A growing number of COVID-positive cases at Hopkinton High School could put in-person graduation in jeopardy and require mandatory pool testing for students in extracurricular activities, superintendent Carol Cavanaugh told School Committee members Thursday.
Twenty-one positive cases have been reported since Monday, according to material presented at the meeting. But Cavanaugh said that since that information had been prepared, school nurses have reported even more cases.
“The district may need to take bolder action,’’ she said. “Something absolutely has to be done.’’
These growing case numbers could lead to mandated pool testing for students who participate in spring sports or other extracurricular activities, she said.
Students who attend class but do not participate in extracurriculars cannot be mandated by law to do pool testing, Cavanaugh said.
Based on the timeline, these cases did not develop in school but are likely due to activity during the recent April vacation, she said.
“Our students have really let their guard down,’’ she said. They have been observed walking together, driving and socializing without wearing masks, she said.
“That socialization is leading to this enormous spread,’’ she said.
Cavanaugh said she is concerned that if this trend continues, “this is the kind of behavior that is going to preclude kids from being on the field for their graduation.’’
She said that would be a very disappointing occurrence, especially with everything that seniors have been through in the last year.
School Committee members are scheduled to take up the issue at their May 6 meeting.
Committee wants no action on pair of ATM articles
In other issues, the School Committee voted unanimously to ask voters to take no action on two school-related articles at Annual Town Meeting on May 8.
The committee originally had asked voters to move money out of stabilization and out of the Legacy Farms host community agreement to provide funding for potential enrollment increases. Enrollment figures in upcoming year are challenging to determine due to the pandemic, school officials have said.
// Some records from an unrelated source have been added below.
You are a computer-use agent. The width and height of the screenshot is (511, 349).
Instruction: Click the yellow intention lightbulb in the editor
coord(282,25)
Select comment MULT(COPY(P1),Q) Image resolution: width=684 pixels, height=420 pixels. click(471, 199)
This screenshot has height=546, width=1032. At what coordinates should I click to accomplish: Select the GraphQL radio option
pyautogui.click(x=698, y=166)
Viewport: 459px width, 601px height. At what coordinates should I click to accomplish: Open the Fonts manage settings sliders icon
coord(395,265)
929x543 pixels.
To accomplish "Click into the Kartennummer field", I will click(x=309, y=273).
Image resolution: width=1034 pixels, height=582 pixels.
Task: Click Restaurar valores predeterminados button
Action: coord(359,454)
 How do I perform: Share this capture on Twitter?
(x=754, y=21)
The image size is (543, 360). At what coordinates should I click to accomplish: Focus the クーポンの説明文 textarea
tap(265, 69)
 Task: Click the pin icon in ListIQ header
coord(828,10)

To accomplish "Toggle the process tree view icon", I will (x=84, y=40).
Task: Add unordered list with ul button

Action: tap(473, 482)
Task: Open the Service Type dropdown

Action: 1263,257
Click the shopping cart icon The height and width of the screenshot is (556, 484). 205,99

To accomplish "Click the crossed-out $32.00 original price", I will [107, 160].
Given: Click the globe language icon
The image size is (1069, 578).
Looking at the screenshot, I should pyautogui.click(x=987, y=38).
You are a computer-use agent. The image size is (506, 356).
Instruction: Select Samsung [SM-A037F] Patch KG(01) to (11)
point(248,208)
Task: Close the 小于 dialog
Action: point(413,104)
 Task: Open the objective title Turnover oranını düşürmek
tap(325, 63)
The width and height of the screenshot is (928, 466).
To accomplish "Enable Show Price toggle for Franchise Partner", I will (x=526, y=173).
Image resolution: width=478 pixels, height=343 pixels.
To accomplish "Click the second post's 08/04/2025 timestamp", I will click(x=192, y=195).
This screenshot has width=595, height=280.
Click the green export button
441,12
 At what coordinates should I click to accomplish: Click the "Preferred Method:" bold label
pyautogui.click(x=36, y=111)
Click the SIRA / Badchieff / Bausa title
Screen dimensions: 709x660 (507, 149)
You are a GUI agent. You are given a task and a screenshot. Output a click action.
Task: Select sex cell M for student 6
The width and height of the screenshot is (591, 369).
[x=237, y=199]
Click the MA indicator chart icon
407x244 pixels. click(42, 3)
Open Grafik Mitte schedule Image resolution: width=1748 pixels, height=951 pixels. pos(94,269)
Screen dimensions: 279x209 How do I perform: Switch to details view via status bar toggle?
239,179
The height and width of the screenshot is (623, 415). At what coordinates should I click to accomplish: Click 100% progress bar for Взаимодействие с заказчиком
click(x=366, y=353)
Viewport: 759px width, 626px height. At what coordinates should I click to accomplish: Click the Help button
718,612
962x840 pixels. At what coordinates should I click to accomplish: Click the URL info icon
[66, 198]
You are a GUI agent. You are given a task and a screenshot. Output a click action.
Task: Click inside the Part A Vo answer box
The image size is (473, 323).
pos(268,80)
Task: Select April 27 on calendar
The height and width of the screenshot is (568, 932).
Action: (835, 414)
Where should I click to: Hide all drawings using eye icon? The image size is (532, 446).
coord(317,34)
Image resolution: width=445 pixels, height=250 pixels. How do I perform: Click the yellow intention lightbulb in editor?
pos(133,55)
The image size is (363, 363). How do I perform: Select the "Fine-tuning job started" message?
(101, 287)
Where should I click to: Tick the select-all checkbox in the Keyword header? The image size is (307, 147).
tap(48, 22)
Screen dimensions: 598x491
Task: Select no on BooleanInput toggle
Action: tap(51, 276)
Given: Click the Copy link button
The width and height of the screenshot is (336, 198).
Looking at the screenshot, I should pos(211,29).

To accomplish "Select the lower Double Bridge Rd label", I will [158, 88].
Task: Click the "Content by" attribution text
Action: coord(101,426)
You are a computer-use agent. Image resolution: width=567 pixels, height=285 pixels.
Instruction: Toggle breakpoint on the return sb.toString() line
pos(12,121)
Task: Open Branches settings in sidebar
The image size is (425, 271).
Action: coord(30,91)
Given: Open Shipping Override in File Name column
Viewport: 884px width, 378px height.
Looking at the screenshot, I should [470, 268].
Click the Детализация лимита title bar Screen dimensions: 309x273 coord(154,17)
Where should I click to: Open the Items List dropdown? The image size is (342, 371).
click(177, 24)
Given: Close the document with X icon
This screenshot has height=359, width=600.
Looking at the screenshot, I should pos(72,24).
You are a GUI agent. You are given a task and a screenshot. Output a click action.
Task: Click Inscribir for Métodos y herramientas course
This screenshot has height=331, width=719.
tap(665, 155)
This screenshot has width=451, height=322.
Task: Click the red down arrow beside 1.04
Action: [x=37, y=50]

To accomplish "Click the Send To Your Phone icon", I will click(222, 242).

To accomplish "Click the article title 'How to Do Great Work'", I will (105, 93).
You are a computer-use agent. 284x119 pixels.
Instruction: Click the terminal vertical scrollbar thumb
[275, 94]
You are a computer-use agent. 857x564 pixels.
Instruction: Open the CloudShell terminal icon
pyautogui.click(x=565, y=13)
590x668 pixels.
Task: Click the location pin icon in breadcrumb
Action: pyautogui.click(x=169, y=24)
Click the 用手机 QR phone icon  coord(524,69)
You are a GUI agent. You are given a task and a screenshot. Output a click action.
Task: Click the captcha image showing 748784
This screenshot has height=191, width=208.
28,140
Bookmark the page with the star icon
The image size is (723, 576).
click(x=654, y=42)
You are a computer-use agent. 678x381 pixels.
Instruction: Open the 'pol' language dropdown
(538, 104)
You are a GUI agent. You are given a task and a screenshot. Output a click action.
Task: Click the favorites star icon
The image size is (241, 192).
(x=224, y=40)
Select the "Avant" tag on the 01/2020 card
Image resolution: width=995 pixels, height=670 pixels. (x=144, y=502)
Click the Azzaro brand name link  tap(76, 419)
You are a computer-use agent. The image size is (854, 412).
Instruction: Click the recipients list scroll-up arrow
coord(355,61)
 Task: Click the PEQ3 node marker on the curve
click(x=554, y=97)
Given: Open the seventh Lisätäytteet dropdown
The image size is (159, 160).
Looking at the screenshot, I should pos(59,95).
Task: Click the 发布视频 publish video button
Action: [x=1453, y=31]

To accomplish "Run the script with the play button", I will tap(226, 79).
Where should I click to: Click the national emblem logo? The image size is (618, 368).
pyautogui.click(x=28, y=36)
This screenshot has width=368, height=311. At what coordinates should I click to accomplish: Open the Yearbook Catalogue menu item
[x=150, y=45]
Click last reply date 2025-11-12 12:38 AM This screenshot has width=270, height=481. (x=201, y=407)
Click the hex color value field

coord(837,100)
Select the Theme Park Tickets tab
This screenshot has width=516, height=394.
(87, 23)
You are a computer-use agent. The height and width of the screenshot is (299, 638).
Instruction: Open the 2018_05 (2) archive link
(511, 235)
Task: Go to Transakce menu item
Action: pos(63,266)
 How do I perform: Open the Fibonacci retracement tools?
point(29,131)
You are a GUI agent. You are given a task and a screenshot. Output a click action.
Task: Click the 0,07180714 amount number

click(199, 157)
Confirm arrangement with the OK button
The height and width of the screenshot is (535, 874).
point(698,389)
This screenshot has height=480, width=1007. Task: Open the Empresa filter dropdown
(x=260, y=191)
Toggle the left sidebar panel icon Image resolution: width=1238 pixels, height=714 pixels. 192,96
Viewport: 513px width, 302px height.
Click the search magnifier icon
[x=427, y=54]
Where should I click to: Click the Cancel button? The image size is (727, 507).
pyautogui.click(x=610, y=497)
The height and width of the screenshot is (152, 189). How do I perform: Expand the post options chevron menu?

The money no longer will be needed because the latest round of Elementary and Secondary School Emergency Relief funding should cover any unexpected needs, school finance director Susan Rothermich said.
Voters still will be asked to approve spending $1 million toward a feasibility study for a possible new Elmwood School. The district has been applying to the state for consideration of a new school to replace the current overcrowded building and was approved for consideration this year.
The money would come from the Legacy Farms host community agreement and would not directly impact taxpayers, Cavanaugh said. The project cannot move forward without voters approving a funding source, she said.
In other issues, the Select Board agreed to form a school building committee to study the potential Elmwood School project. The board briefly attended the Thursday meeting and voted to move the committee formation forward.
Quarantine guidance changes
In other issues, Cavanaugh reported that the state Department of Elementary and Secondary Education has changed guidance on quarantining after exposure to positive COVID-19 cases.
If an individual tests positive and other students or staff members were within 3-6 feet of that individual for at least 15 minutes while everyone involved was masked, they do not have to quarantine.
They still would be considered close contacts and would be notified. They must get tested, actively monitor for symptoms and follow key health and safety measures, Cavanaugh said.
This applies to close contacts only in classrooms or on the bus. Close contacts in other locations, such as athletics, lunch or out-of-school exposures, still would need to be quarantined, she said.